Il gruppo territoriale del Movimento 5 Stelle Vco organizza per venerdì 12 giugno a Domodossola un dibattito pubblico aperto alla cittadinanza sul futuro dello scalo ferroviario merci di Domodossola (Domo 2), infrastruttura strategica per il trasporto merci transfrontaliero sull'asse del Sempione del Corridoio merci Europeo, Reno-Alpi (Genova Rotterdam e Anversa). L’incontro si terrà alle 21.00 nella sala della Comunità Montana a Domodossola in via Romita.
Si legge nella nota del M5S: “La crisi di Domo 2 è un'emergenza che non può essere ignorata. Lo scalo ferroviario di Domo 2, inaugurato nel 1992 per decongestionare il traffico ferroviario della stazione di Domodossola, rappresenta da oltre vent'anni un nodo cruciale per il trasporto merci internazionale. Il servizio di autostrada ferroviaria Ro.La, attivo dal 2001, ha consentito per oltre due decenni il trasferimento del traffico pesante dalla gomma alla rotaia, garantendo vantaggi ambientali, logistici e occupazionali di assoluto rilievo. Oggi questo sistema è a rischio di collasso. Nel corso del 2024 e del 2025, Sbb Cargo Italia ha comunicato ufficialmente la cessazione del traffico Ro.La a partire dal dicembre 2025. Una decisione che ha già prodotto un impatto occupazionale devastante: oltre 70 lavoratori sono in esubero o a rischio di esserlo, con pesanti ricadute sulle aziende in appalto e subappalto presenti nello scalo. A rischio sono figure professionali altamente specializzate, difficilmente ricollocabili al di fuori del settore ferroviario. Un'ulteriore criticità strutturale è rappresentata dalla galleria elicoidale del Sempione, che da anni limita la competitività dello scalo senza che sia stato avviato un intervento infrastrutturale finanziato con tempi certi. La progressiva riduzione dei traffici ferroviari sul Sempione comporta inoltre un inevitabile ritorno delle merci su gomma, con gravi conseguenze per la qualità dell'aria, l'ambiente alpino e la sicurezza stradale.
Di fronte a questo scenario, il consiglio regionale del Piemonte è stato investito di una formale Interrogazione parlamentare da parte del consigliere M5S Alberto Unia, che chiede alla regione risposte concrete su: tutela dei lavoratori, attivazione di un tavolo istituzionale permanente, interventi infrastrutturali, strategie per attrarre nuovi vettori sull'asse del Sempione e compatibilità della dismissione dello scalo con gli obiettivi europei di riduzione delle emissioni”.

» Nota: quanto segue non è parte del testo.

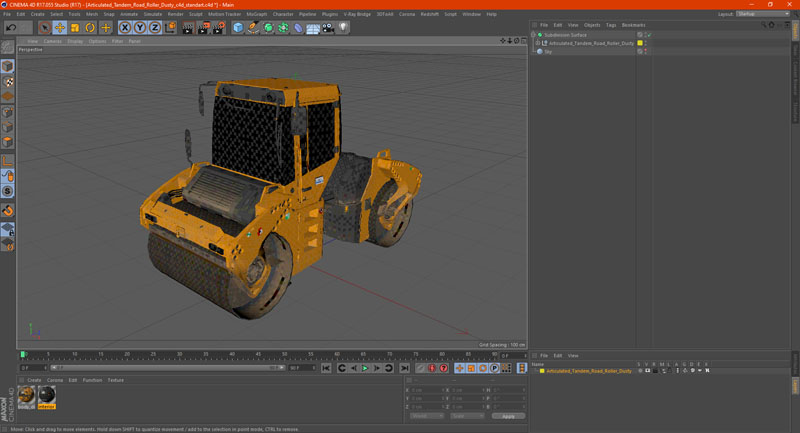Click the Undo arrow icon
The image size is (800, 433).
(10, 28)
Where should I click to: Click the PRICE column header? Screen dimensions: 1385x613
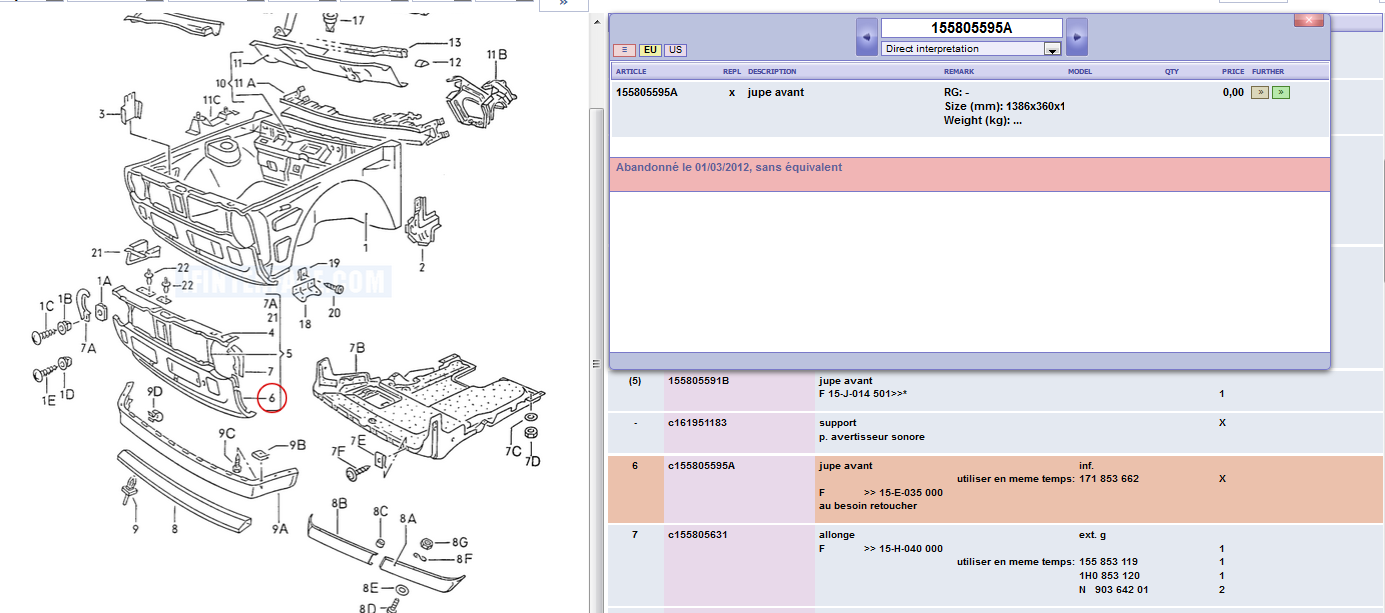(1232, 72)
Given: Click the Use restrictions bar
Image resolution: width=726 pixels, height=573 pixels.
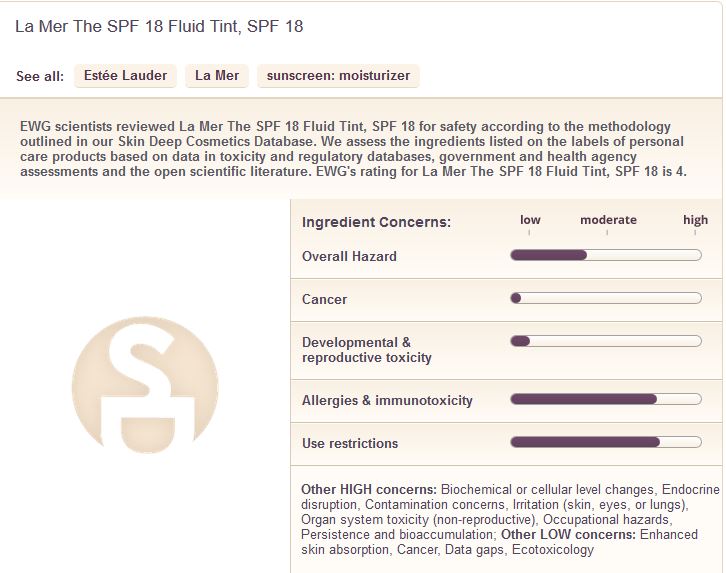Looking at the screenshot, I should [x=606, y=442].
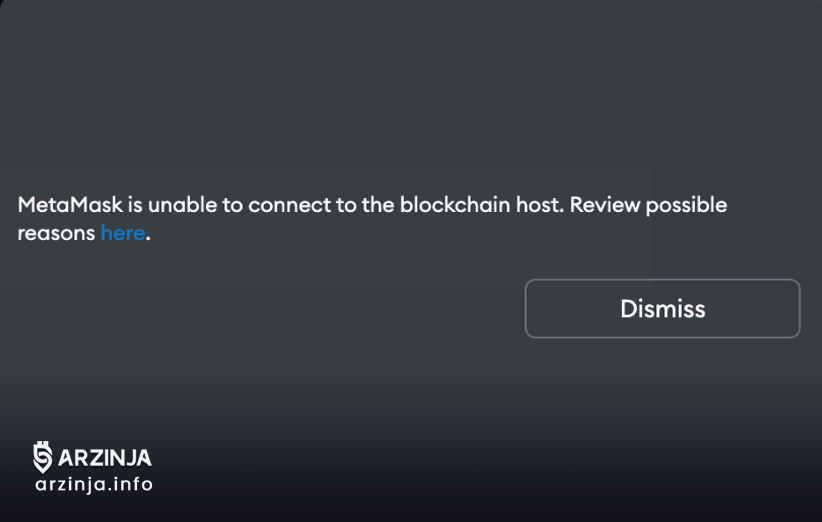Click the word 'host.' in the error text
The width and height of the screenshot is (822, 522).
pos(540,204)
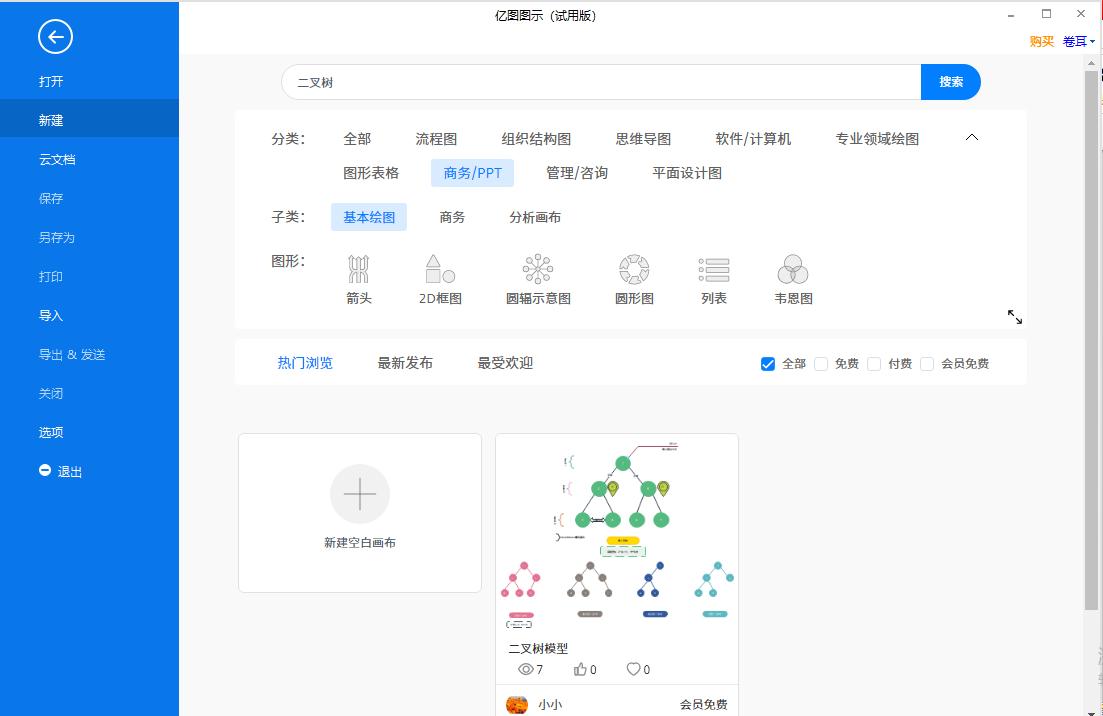The width and height of the screenshot is (1103, 716).
Task: Select the 韦恩图 Venn diagram icon
Action: (x=792, y=271)

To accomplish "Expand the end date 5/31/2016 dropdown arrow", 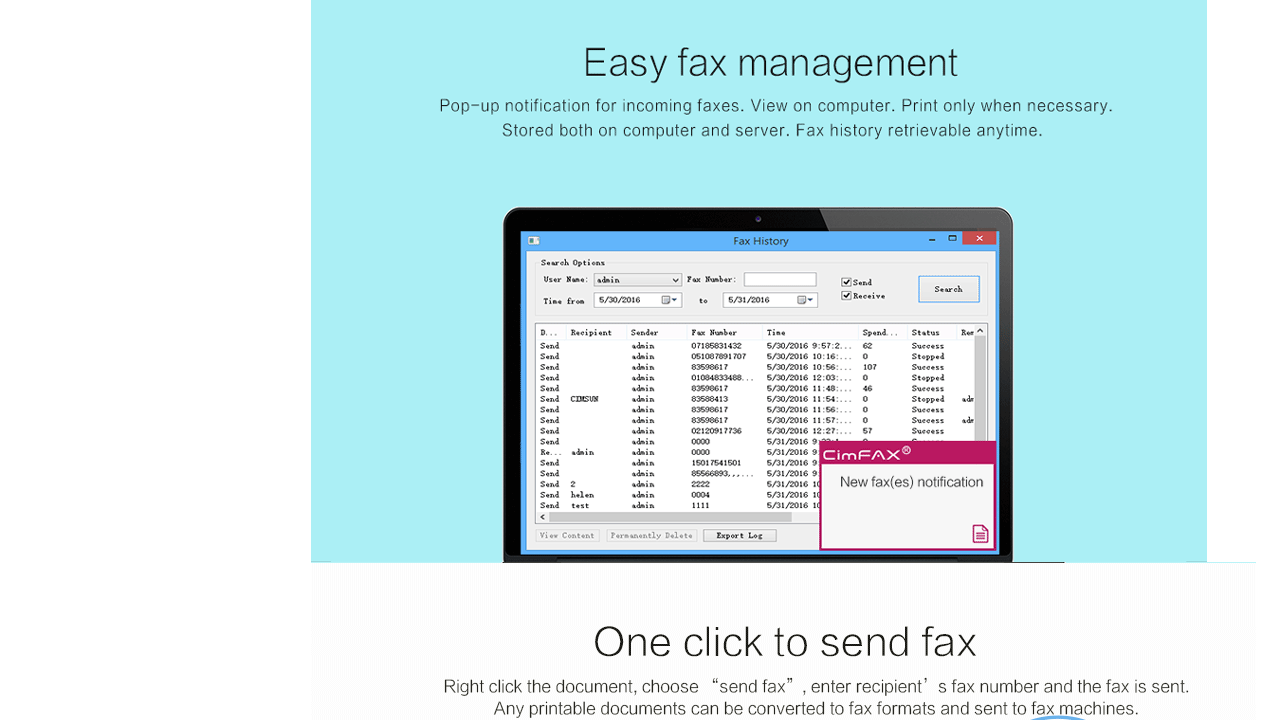I will (810, 299).
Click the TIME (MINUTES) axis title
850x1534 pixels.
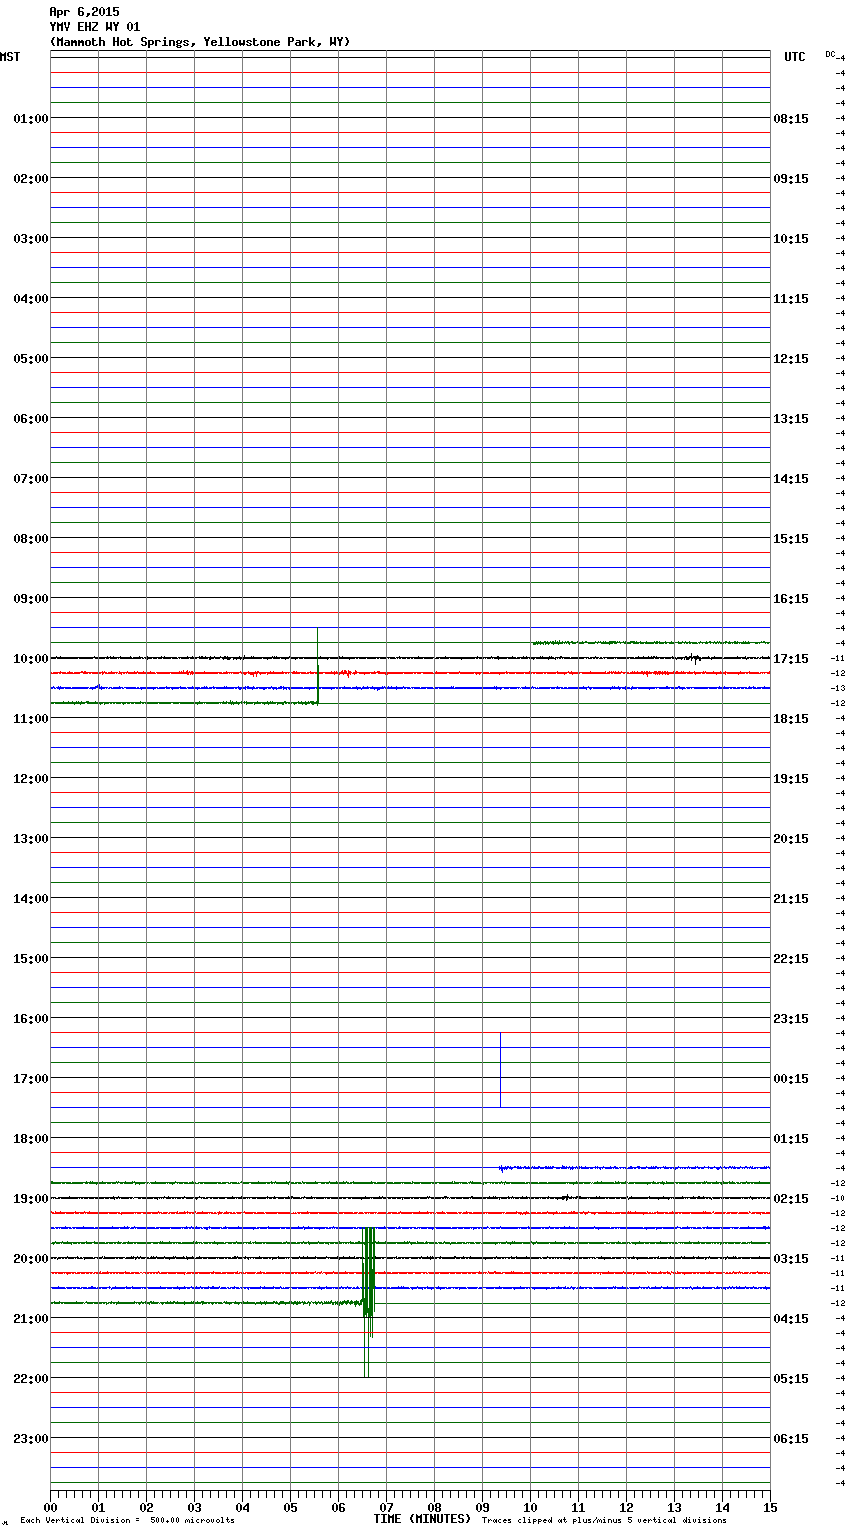tap(422, 1519)
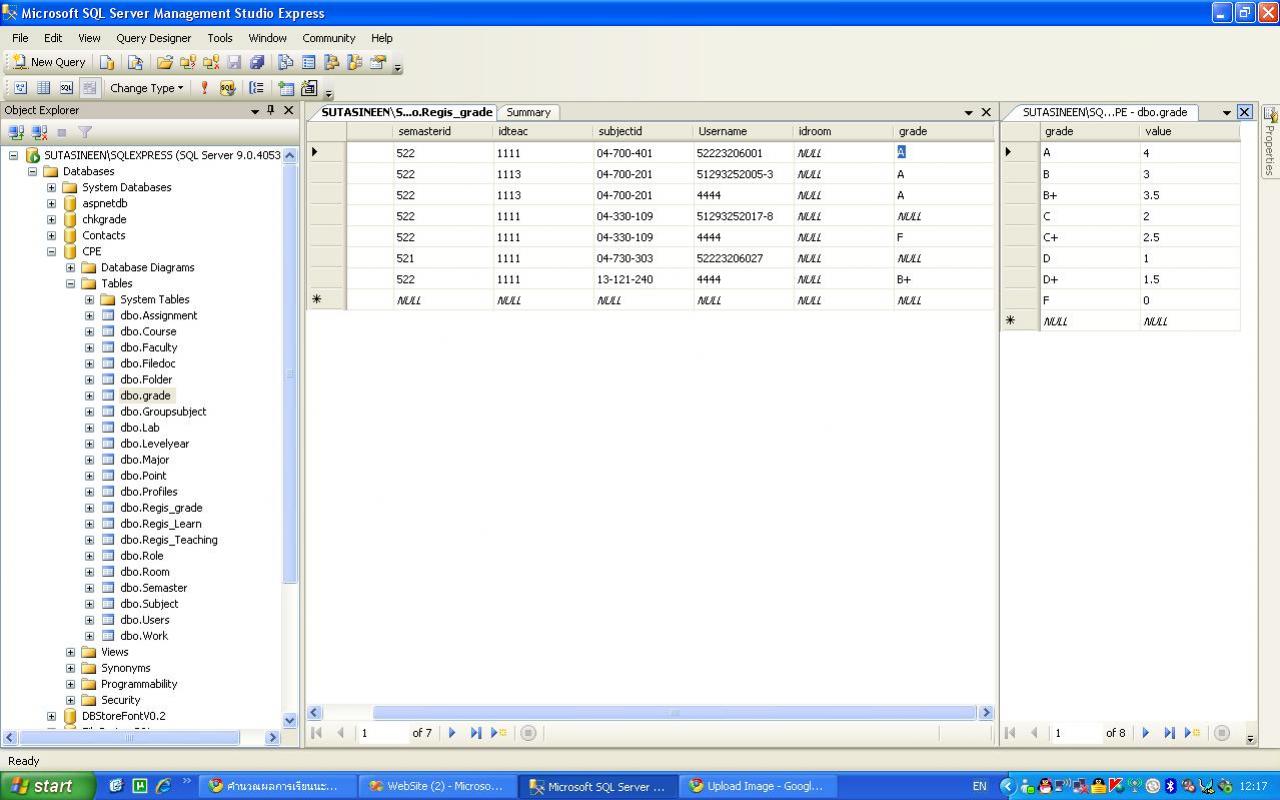Click the New Query toolbar button
The width and height of the screenshot is (1280, 800).
pos(48,62)
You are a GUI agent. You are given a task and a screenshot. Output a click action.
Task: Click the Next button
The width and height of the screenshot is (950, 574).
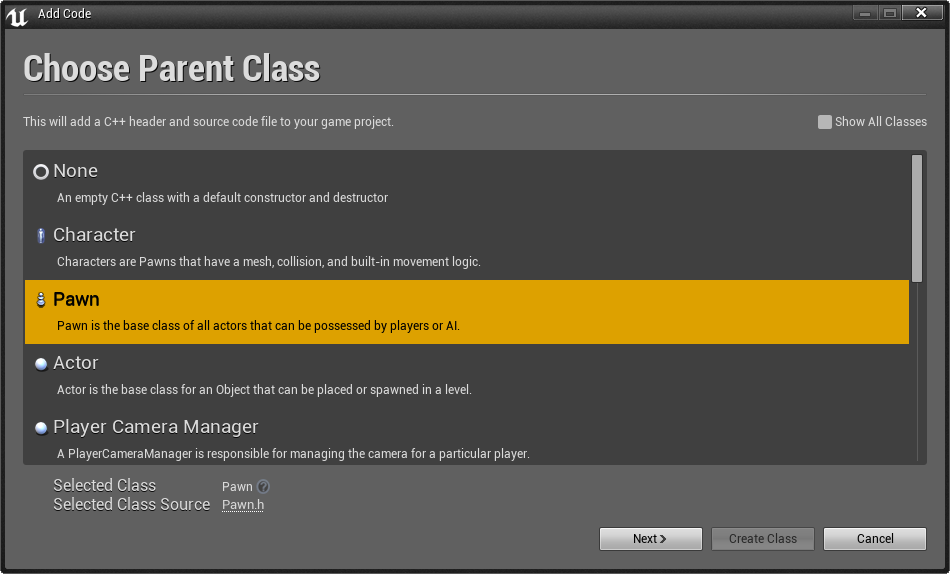651,538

Il dibattito, moderato dal giornalista, Roberto Bioglio, si articolerà in tre fasi complementari. La prima riguarda il quadro globale: dato che la logistica risulta essere uno dei pilastri portanti della globalizzazione e da troppo tempo risulta priva di una vera governance politica., i rappresentati istituzionali del Movimento 5 Stelle – l’eurodeputato Gaetano Pedullà e il parlamentare e consigliere regionale Alberto Unia - indicheranno come si stanno posizionando oggi le politiche europee, nazionali e regionali rispetto al settore. Qual è il ruolo del Connecting Europe Facility e se esiste una strategia per riequilibrare il rapporto tra trasporto su gomma e trasporto ferroviario. La seconda fase riguarda la situazione locale: con il contributo diretto dei sindacalisti Milena De Boni e Francesco Sasso verrà analizzata la situazione occupazionale dello scalo: esuberi, evoluzioni degli ultimi anni e comunicazioni ufficiali delle aziende operanti (CargoBeamer, Db Cargo Italia, Sbb Cargo Italia, Bls Cargo Italia). Inoltre, i gruppi territoriali di Novara, con Marco Costantino, e di Alessandria, con Paola Ferraris, porteranno l'esperienza degli hub logistici limitrofi dei loro rispettivi territori. infine, proposte e soluzioni: sul tavolo verranno presentate concrete proposte di rilancio: revisione del tunnel elicoidale del Sempione, agevolazioni tariffarie Rfi specifiche per la tratta, sgravi fiscali per il trasporto merci, flussi merci integrati Gottardo/Sempione, fino all’eventuale proposta di istituire il Vco come zona franca doganale per attrarre traffici e investimenti.
Sarà un dibattito aperto al territorio e la serata si inserisce nel percorso di costruzione della coalizione progressista provinciale, che coinvolge M5S, Pd, Avs e liste civiche, già sperimentato con successo negli incontri pubblici di marzo e in quello ultimo dedicato alla sanità. L'obiettivo è offrire al territorio analisi concrete, impegni istituzionali e un'alternativa credibile all'attuale maggioranza amministrativa. Il dibattito è aperto a tutti i cittadini dell'Ossola e del Vco.